### EXERCISE PROMPT
Answer these questions from the type resolution tutorial below, one per line and numbered to match:
1. What output does the tutorial report for df.shape?
2. What structure optimizes prefix searches inside each type resolver?
3. What serves as the base master data for detecting GeoSpatial Entities?
## begin DOCUMENT EXTRACT
## Businesses  - Type Resolution Tutorial

In this notebook, we analyze various columns in a business registrations dataset and look at various ways to detect inconsistencies in the data using the column pattern.

Goals:
- Pattern generation with type resolvers
- Basic anomaly detection
- Non-basic/advanced anomaly detection

In [1]:
import pandas as pd

In [2]:
# load data
# The dataset has registration information for many businesses in the US including names, 
# entity information, dates, ownership information, and address

df = pd.read_csv('../resources/dev/urban.csv', usecols=['Business Name','Entity Type','Registry Date','Address ', 'City', 'Zip Code']).drop_duplicates().reset_index(drop=True)
df.sample(5)

Unnamed: 0,Business Name,Entity Type,Registry Date,Address,City,Zip Code
9495,CHIEF AUTO SPORTS LLC,DOMESTIC LIMITED LIABILITY COMPANY,07/27/2020,940 WILLAMETTE ST STE 400,EUGENE,97401
10682,UAS AERIAL SOLUTIONS LLC,DOMESTIC LIMITED LIABILITY COMPANY,07/30/2020,5823 NW VILLAGE GREEN PL,CORVALLIS,97330
9993,FLYING CLIPPER,ASSUMED BUSINESS NAME,07/29/2020,497 OAKWAY RD,EUGENE,97401
6700,GLOW BEAUTY LOUNGE,ASSUMED BUSINESS NAME,07/20/2020,1820 COMMERCIAL ST SE,SALEM,97302
4752,ROGUE ARTIST SUPPORT SERVICES LLC,DOMESTIC LIMITED LIABILITY COMPANY,07/14/2020,4850 S PACIFIC HWY,PHOENIX,97535


In [3]:
df.shape

(11501, 6)

### Pattern Generation with Type Resolution
We use a patternfinder object to identify patterns in the data, using the internal business entity type resolver to help distinguish between business registration suffix tokens.

The tokenizer accepts a type resolver object to allow prefix matching as part of the tokenization. Internally, each type resolver is built on a master vocabulary with prefix searches optimized using a prefix tree. The type resolver base class is easily implementable and makes pattern detection with custom nonbasic types extremely flexible and powerful.

The DefaultTypeResolver allows for the Basic types (Alpha, Alphanum, Digit, Punctuations, Spaces, Gaps) to be detected, whereas more advanced inbuilt implementations allow for detection of Business Entities (through their suffixes), Addresses (using USPS primary and secondary unit designator terms e.g. Street, Ave, Apt etc), Dates (Month and Weekday), and GeoSpatial Entities (using nyu datamart-geo as the base master data). Ofcourse, as mentioned earlier, the type resolver class can be extended to cater for one's needs.
## end DOCUMENT EXTRACT
## begin RECORDS PROVIDED
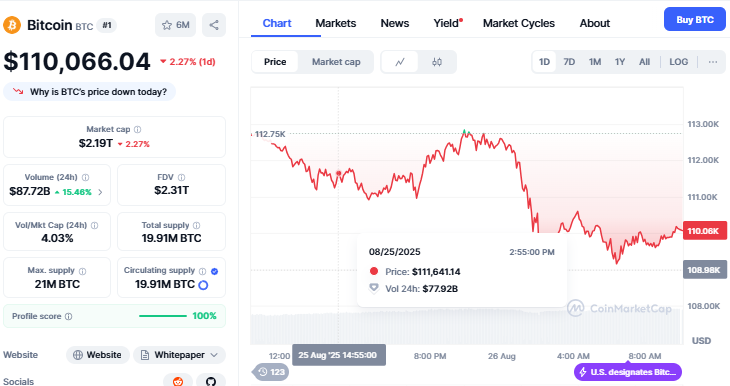Expand Volume (24h) details chevron
The image size is (730, 386).
pyautogui.click(x=100, y=192)
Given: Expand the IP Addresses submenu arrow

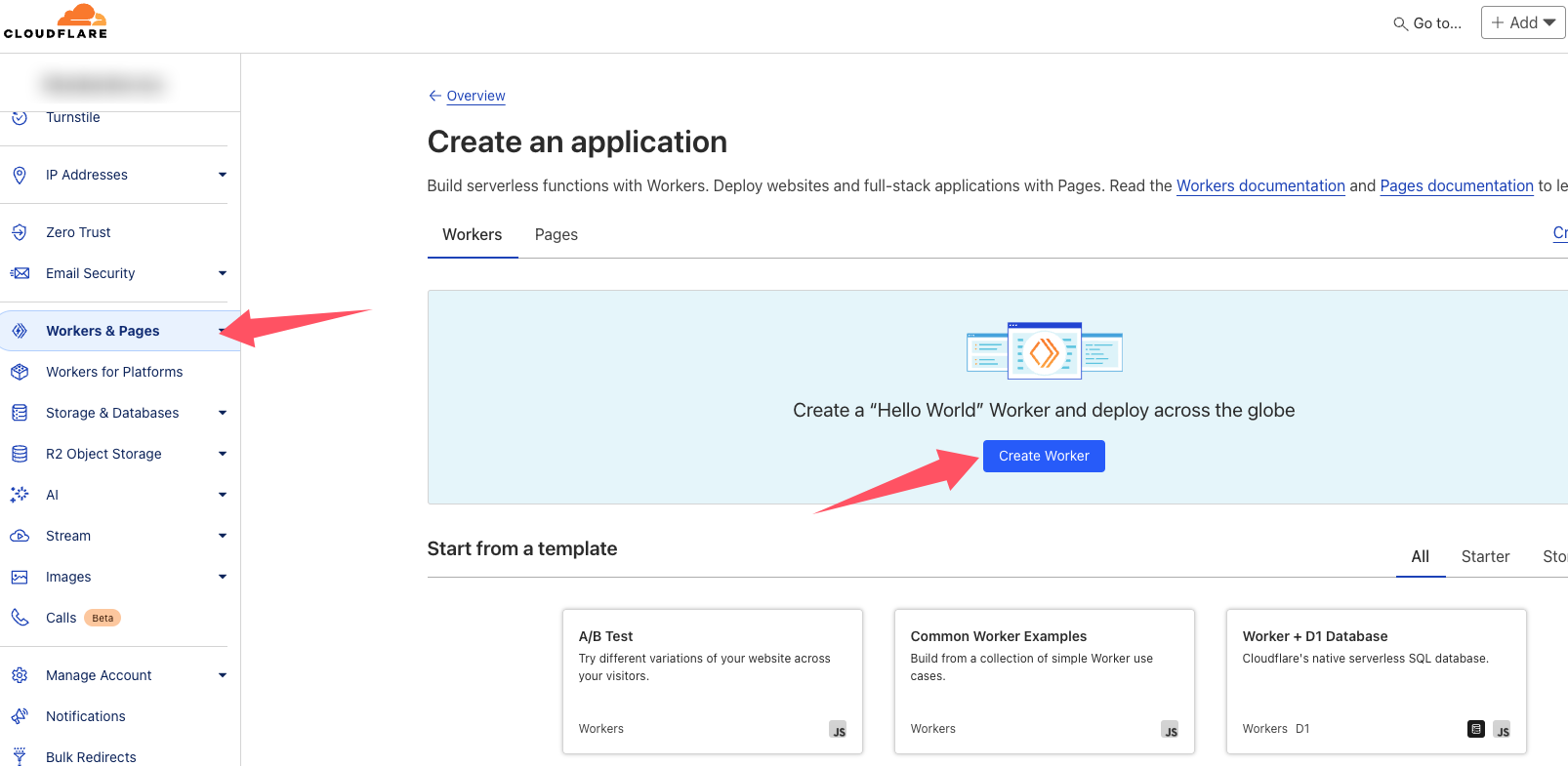Looking at the screenshot, I should 223,175.
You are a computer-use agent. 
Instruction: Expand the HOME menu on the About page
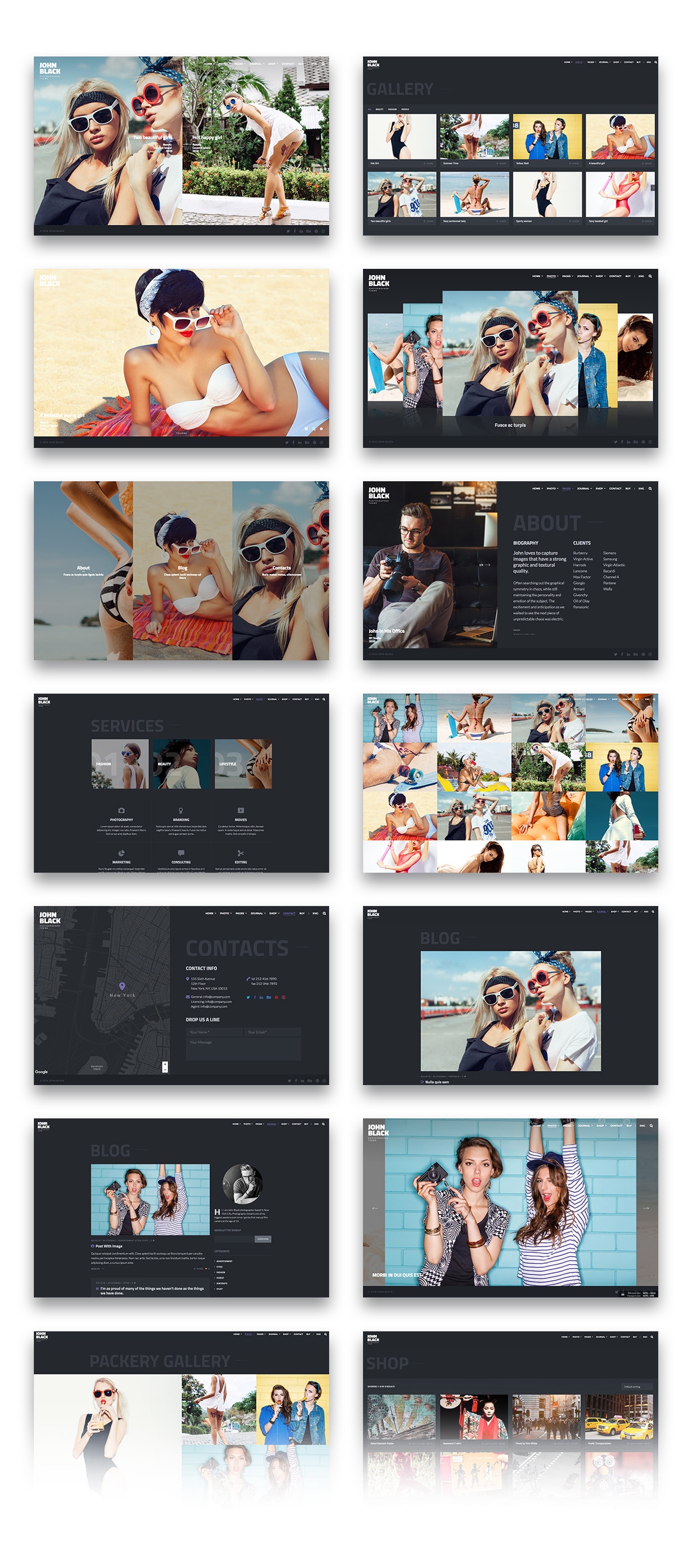537,488
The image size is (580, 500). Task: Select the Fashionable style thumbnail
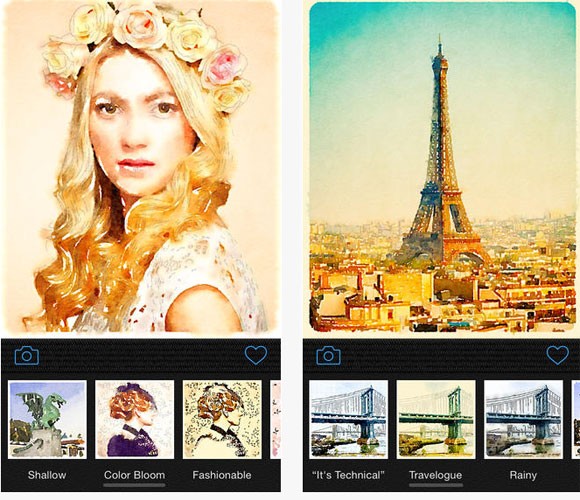click(222, 419)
## end RECORDS PROVIDED
### SOLUTION TO THE PROBLEM
1. (11501, 6)
2. A prefix tree
3. nyu datamart-geo